That all makes sense. Can we all accept then that background features, regardless of how they are presented in the 2014 books, are in fact adventure/campaign dependent and therefore may not work as well (or at all) at all tables and in all campaigns?Exactly my point. They don't stop working.
(And I'd say that 1st-level spells do get used a lot, because some DMs believe that if you have to have the PCs use all or almost all of their resources each adventuring day, and that would include those first-level slots.)
Well, there's assumption number 2: That everyone is (only/mostly) using pre-written adventures.

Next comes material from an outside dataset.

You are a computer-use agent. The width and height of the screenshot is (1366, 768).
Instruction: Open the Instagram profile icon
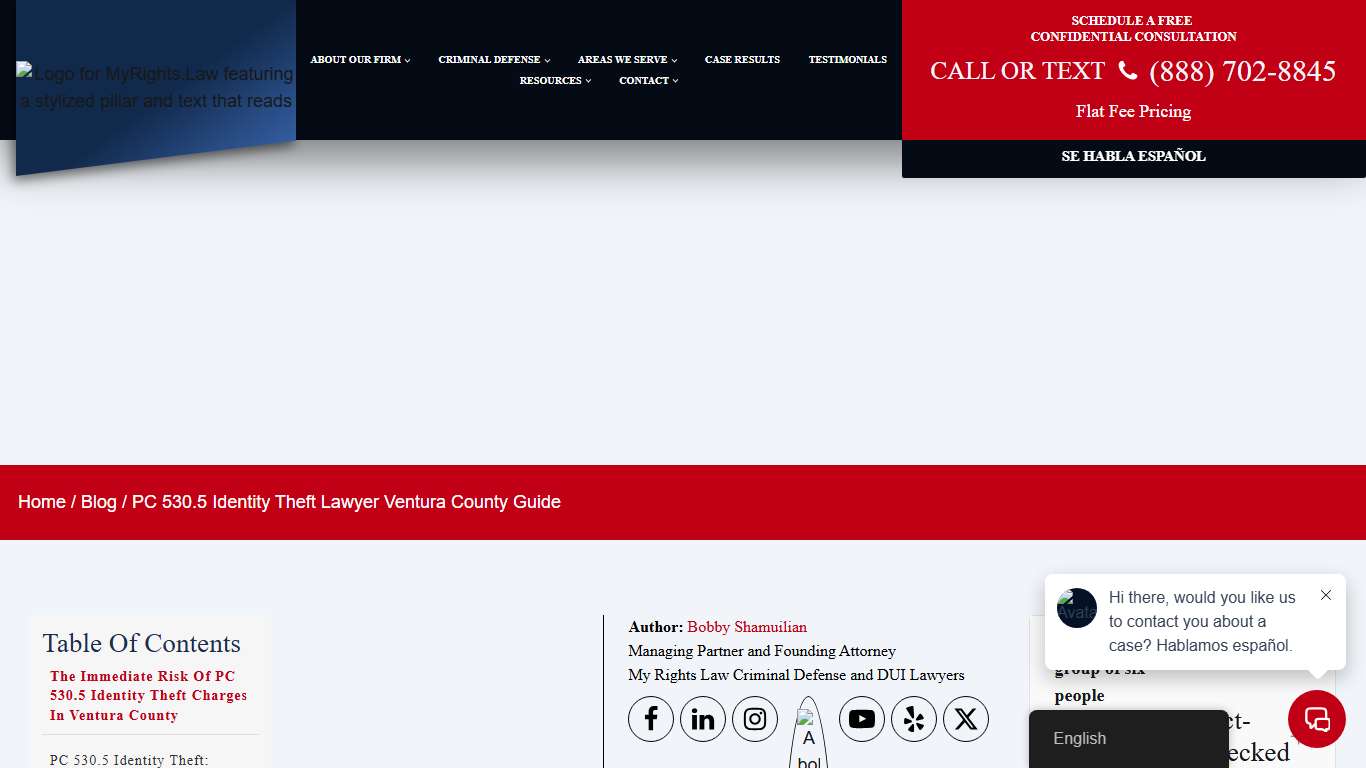pyautogui.click(x=755, y=719)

I tried to run CoS (except I had to do so many rewrites to make it halfway interesting), which takes place entirely within a smallish geographic location. I also had the PCs be natives to Ravenloft. I am currently in an Icewind Dale game, which thus far also has taken place in a smallish geographic location (no spoilers, please!). Yes, I know that there are other adventures that are long-distance travel and plane-hopping, but, well, the vast majority of D&D games I've played in have not been pre-written. One of the only D&D games that I've been in that actually concluded was 100% homebrew. I'm currently in a D&D game that's Forgotten Realms In Name Only and is a completely homebrew adventure.
"When you assume..."
Sure, many games have the PCs go far afield. Maybe even a majority of them. But it's still ignoring those games who don't. How many tables do games that take place entirely within a city or kingdom, because they're not about dungeon-crawling?